#### Listed entries ####

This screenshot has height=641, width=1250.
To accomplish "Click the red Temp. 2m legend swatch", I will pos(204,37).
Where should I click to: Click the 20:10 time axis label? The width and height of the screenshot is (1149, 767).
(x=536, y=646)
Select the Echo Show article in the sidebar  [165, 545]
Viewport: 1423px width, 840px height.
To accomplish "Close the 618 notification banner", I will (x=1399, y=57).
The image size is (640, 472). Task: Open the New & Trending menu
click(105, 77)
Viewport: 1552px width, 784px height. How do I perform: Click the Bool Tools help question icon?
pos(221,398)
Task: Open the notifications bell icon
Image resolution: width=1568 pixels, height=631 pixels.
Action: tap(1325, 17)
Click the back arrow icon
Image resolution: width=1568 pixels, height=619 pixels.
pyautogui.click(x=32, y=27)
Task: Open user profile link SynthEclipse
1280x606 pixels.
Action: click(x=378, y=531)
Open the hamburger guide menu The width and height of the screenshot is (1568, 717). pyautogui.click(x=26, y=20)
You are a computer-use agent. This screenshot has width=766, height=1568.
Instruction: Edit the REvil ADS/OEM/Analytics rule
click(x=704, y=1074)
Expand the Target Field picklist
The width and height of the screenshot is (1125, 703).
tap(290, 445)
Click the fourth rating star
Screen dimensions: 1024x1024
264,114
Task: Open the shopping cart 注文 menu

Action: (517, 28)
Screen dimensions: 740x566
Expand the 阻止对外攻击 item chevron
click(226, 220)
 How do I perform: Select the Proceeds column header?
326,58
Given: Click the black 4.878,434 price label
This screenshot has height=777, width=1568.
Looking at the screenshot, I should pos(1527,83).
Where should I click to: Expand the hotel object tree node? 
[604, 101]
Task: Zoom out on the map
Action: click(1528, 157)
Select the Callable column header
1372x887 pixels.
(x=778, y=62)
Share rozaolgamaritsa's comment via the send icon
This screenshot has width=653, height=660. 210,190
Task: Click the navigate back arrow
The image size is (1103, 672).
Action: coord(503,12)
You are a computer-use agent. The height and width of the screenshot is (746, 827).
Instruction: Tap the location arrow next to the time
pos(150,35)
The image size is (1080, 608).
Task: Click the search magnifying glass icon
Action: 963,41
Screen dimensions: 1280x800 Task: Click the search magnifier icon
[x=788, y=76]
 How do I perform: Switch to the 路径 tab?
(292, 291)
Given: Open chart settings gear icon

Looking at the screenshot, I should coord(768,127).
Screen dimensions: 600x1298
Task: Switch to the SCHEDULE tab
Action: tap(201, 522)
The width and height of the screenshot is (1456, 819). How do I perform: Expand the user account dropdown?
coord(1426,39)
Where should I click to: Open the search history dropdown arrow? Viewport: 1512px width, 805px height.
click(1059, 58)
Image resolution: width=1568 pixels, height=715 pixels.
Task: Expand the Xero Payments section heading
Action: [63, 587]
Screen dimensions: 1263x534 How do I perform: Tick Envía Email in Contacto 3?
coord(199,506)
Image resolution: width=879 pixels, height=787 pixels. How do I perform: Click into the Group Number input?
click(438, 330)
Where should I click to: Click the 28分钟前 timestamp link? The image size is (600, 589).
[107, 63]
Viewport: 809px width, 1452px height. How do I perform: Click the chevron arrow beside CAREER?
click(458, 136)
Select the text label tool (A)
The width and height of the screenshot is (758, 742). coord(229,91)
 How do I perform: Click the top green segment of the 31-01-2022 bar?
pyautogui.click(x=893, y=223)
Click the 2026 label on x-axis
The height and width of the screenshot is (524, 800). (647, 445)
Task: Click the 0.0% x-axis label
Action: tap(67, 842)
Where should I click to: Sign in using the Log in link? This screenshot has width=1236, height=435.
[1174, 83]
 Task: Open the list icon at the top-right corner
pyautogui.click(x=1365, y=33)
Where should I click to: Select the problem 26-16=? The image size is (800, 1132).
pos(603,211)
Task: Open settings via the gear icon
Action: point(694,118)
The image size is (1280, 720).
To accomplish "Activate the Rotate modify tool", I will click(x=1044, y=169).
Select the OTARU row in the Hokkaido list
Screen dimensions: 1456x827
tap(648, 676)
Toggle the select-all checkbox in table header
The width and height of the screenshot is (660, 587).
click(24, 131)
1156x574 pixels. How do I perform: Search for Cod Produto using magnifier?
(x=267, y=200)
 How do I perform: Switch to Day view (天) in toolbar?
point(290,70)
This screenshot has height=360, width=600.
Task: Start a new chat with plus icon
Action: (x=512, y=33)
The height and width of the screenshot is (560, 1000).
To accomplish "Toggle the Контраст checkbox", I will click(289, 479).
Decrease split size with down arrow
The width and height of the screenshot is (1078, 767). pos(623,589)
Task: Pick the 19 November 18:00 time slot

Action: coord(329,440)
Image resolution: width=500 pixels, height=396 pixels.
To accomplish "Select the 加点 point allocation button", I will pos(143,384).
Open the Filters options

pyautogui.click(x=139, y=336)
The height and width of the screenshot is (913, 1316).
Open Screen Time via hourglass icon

####

-- Activity --
Go through the data and gather every line that holds "checkbox".

-- Answer to this task --
Toggle the select-all checkbox in table header
To accomplish "Toggle the Контраст checkbox", I will click(289, 479).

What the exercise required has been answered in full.